Records provided:
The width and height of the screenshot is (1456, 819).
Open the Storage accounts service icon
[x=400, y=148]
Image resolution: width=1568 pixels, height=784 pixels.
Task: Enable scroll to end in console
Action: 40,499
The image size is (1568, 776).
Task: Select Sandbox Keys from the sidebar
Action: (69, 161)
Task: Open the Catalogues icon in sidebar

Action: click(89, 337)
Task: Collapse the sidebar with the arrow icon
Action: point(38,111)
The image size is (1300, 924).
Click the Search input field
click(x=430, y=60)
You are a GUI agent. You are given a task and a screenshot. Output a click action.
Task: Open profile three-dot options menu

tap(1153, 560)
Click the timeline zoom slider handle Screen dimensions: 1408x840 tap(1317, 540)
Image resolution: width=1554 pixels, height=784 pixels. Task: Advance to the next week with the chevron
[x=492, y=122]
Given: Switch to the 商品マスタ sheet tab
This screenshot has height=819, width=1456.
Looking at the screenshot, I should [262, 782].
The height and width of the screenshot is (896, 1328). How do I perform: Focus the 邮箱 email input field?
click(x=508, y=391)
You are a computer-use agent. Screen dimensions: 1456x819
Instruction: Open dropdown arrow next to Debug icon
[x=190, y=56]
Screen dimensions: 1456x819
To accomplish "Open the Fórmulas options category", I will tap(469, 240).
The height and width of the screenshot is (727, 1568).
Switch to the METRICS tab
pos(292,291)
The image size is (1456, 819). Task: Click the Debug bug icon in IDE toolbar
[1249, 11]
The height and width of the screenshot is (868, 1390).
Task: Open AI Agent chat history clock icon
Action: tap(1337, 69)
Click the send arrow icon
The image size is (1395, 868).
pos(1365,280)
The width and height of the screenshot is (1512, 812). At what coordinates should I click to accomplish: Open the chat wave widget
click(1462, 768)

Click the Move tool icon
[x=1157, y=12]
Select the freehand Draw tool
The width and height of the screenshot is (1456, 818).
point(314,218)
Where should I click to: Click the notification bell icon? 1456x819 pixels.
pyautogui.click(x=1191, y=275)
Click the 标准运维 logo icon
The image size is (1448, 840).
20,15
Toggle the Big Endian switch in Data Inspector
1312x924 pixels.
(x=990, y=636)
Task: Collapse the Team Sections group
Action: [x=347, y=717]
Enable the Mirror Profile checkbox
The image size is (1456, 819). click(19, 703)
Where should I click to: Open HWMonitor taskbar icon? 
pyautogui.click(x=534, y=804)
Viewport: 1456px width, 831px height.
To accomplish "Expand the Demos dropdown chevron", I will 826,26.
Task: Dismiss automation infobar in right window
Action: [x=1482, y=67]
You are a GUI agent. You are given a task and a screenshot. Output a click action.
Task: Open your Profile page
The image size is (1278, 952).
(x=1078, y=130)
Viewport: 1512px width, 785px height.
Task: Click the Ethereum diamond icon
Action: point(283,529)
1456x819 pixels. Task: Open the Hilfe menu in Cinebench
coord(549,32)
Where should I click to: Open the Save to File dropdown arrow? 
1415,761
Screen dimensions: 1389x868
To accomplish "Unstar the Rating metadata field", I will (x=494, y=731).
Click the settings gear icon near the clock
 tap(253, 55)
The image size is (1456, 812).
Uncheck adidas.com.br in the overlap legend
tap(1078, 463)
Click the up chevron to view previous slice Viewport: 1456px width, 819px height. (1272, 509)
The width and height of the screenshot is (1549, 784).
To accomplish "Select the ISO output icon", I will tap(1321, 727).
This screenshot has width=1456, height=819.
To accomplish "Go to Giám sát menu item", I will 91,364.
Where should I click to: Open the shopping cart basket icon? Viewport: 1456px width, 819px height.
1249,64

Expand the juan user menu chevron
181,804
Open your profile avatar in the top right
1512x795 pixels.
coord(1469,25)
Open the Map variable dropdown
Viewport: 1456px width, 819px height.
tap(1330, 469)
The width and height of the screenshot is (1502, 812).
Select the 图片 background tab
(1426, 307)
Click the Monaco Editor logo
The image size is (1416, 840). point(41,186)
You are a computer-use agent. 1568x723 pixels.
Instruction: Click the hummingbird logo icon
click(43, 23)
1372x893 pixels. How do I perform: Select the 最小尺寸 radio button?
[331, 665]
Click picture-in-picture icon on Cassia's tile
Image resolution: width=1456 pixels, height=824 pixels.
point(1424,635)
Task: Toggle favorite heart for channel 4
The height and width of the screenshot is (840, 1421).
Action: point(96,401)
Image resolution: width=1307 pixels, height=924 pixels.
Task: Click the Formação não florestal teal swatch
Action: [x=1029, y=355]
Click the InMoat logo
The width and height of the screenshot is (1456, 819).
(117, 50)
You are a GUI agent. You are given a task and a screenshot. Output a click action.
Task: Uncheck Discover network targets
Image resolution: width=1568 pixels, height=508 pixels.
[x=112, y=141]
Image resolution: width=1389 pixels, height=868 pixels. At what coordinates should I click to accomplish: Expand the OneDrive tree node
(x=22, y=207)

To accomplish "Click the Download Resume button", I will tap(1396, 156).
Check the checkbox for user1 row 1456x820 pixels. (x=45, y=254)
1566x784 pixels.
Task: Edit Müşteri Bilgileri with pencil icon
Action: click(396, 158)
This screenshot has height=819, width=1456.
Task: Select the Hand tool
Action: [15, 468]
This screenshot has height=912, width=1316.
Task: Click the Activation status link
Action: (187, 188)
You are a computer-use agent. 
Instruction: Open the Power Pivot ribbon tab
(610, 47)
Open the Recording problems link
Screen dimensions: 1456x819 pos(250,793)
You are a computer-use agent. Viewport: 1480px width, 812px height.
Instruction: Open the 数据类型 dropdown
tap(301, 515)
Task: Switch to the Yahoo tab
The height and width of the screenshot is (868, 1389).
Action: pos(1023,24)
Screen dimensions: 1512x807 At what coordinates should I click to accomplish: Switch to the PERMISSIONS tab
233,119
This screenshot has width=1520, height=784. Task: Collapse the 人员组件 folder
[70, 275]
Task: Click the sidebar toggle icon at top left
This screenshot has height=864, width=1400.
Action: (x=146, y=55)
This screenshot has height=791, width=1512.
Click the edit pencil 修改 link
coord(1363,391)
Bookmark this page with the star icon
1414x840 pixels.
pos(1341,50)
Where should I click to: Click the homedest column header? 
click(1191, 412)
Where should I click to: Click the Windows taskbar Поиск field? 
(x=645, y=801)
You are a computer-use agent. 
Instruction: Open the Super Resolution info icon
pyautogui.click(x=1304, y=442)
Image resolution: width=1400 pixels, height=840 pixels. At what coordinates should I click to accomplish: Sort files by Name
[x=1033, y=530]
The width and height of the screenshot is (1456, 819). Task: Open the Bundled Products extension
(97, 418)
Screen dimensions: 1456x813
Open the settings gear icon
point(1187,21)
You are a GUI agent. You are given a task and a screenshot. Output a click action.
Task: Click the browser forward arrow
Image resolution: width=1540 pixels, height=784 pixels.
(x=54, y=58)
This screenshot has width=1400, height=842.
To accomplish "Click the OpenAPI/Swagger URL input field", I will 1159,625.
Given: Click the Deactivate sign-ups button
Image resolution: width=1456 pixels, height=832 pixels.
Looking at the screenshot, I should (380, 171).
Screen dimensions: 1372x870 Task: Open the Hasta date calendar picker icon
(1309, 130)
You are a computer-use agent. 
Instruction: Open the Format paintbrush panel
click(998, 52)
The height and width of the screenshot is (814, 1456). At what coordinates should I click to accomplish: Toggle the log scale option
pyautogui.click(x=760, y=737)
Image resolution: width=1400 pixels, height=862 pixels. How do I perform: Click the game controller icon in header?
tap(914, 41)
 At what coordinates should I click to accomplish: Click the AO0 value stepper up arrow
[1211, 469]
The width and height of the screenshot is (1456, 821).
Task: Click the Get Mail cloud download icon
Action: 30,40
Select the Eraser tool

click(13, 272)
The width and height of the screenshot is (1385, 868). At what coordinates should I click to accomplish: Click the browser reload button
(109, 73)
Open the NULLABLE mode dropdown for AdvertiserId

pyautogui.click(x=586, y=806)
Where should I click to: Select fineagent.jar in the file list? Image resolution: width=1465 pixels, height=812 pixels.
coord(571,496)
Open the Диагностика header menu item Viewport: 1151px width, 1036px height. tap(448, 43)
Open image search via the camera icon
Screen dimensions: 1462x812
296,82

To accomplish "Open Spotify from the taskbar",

Exercise goal: Among the lines above, find those containing the word "page" and copy each.

Solution to the problem:
Task: Open your Profile page
Bookmark this page with the star icon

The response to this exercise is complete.